__Pointing records for screenshots and pages__
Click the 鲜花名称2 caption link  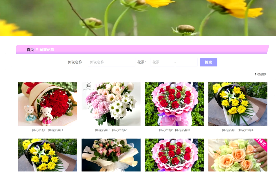tap(111, 130)
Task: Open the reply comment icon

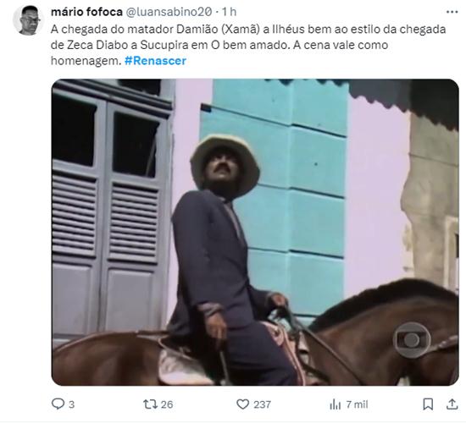Action: pyautogui.click(x=58, y=404)
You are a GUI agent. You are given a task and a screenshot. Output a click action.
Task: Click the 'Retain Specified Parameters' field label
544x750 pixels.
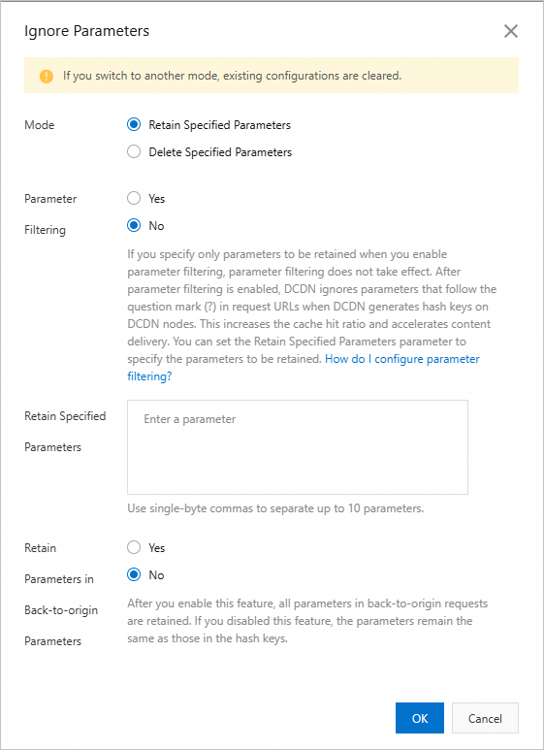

__Problem details__
Write out the lines of the records word for word, starting at the line that contains "You are a GUI" and ending at the end of the records, with both ends included. Leave the pictures out.

__Solution__
You are a GUI agent. You are given a task and a screenshot. Output a click action.
Task: Click the 'Retain Specified Parameters' field label
544x750 pixels.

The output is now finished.